Building Healthcare Technology at Dr. Dangs Lab: What They Don't Teach You
3 years of building lab management systems taught me that healthcare software is nothing like regular SaaS. Here's what actually matters when patient care depends on your code.
My First Week Was a Reality Check
I joined Dr. Dangs Lab thinking I knew how to build software. I'd worked on e-commerce, fintech, the usual stuff. Healthcare would be just another domain, right?
Wrong.
On my third day, a doctor called our support line furious. A patient's critical test result was delayed by 4 hours because our notification system silently failed. The patient had a serious condition that needed immediate attention.
Nobody was hurt, thankfully. But I went home that night and couldn't sleep. In my previous jobs, a bug meant someone's shopping cart didn't work. Here, it could mean something much worse.
That's when I understood: healthcare software isn't about features. It's about reliability, accuracy, and the weight of responsibility that comes with every line of code.
What We Were Dealing With
Dr. Dangs Lab is one of India's leading pathology centers. When I arrived, the situation was:
- 15+ collection centers across Delhi NCR sending samples to central labs
- Thousands of patients daily expecting accurate, timely reports
- 80+ doctors and lab technicians depending on our systems
- Legacy software that crashed during peak hours
- Paper-based workflows causing 2-3 hour delays in report delivery
- No real-time tracking - patients calling repeatedly asking "where's my report?"

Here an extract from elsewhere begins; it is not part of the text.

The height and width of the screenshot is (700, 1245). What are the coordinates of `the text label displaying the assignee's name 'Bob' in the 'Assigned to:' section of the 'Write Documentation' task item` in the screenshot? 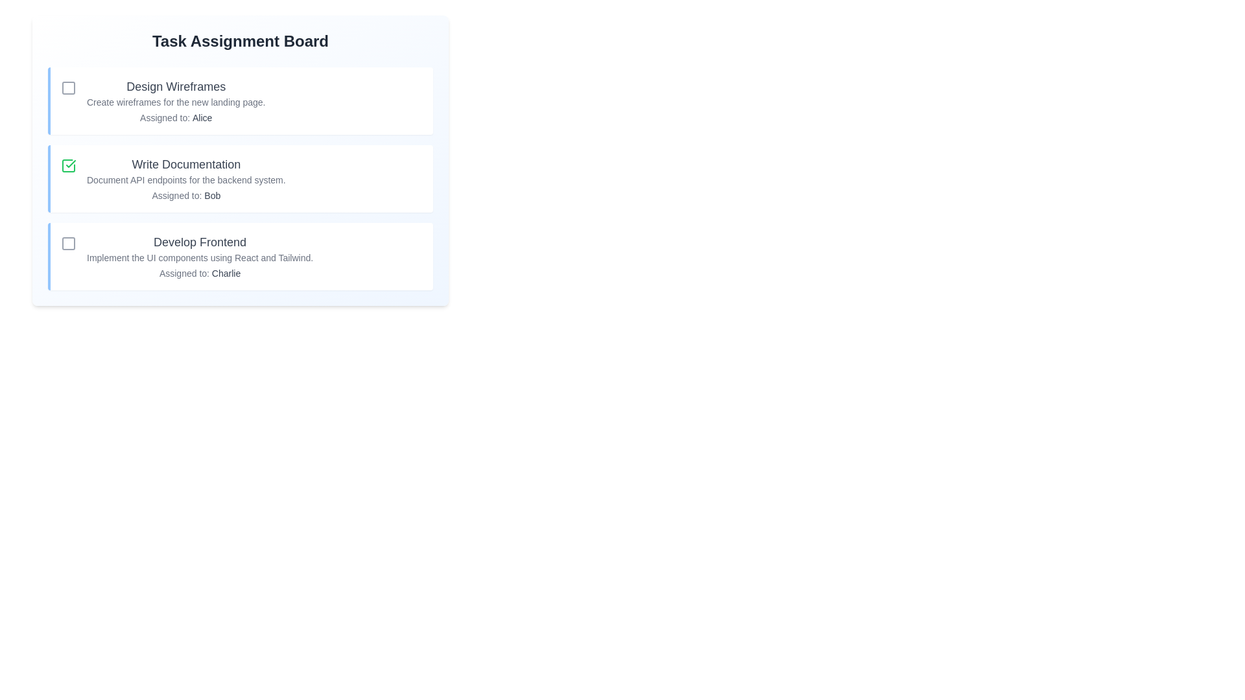 It's located at (212, 195).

My job: rebuild it without breaking anything.
The Architecture We Built (After 3 Rewrites)
I'm not going to pretend we got it right the first time. The current system is version 3, and each previous version taught us something painful.
What Actually Runs in Production
================================┌─────────────────────────────────────────────────────────┐
│ PATIENT TOUCHPOINTS │
│ Web Portal │ Mobile App │ WhatsApp Bot │ SMS Gateway │
└──────────────────────────┬──────────────────────────────┘
│
[API Gateway]
Rate limiting, auth, logging
│
┌─────────────────┼─────────────────┐
▼ ▼ ▼
┌─────────────────┐ ┌─────────────────┐ ┌─────────────────┐
│ Patient Service │ │ Lab Service │ │ Report Service │
│ (FastAPI) │ │ (FastAPI) │ │ (Go + Python) │
│ │ │ │ │ │
│ - Registration │ │ - Sample track │ │ - PDF generate │
│ - Appointments │ │ - Test queue │ │ - Delivery │
│ - History │ │ - Results entry │ │ - Analytics │
└────────┬────────┘ └────────┬────────┘ └────────┬────────┘
│ │ │
└───────────────────┼───────────────────┘
│
┌───────────────────┴───────────────────┐
▼ ▼
┌─────────────────┐ ┌─────────────────┐
│ PostgreSQL │ │ Redis │
│ (Primary) │ │ Cache + Queues │
│ │ │ │
│ - Patient data │ │ - Session mgmt │
│ - Test results │ │ - Real-time │
│ - Audit logs │ │ - Rate limiting │
└─────────────────┘ └─────────────────┘
Why These Specific Choices
FastAPI for most services:
- Our team knew Python well
- Healthcare has complex business logic that changes frequently
- We needed to move fast on new features
- The auto-generated API docs saved hours of documentation work
- Generating 500 PDFs simultaneously in Python? Forget it
- Memory usage was unpredictable with Python's PDF libraries
- Go gave us 15x performance improvement (I wrote about this in my microservices article)
- ACID compliance isn't optional when dealing with medical data
- The JSONB columns let us handle semi-structured lab results without schema migrations every week
- Row-level security for multi-tenant data isolation
- Real-time sample tracking (pub/sub)
- Rate limiting (patients refreshing "where's my report?" 50 times)
- Session management with automatic expiry
- Task queues for async processing
The Hardest Problems We Solved
Problem 1: Sample Tracking Without Losing Anything
A sample travels through multiple hands: 1. Collected at a center 2. Transported to lab (could take hours) 3. Received at lab 4. Processed 5. Results entered 6. Report generated 7. Delivered to patient
If ANY step fails silently, someone's diagnosis gets delayed.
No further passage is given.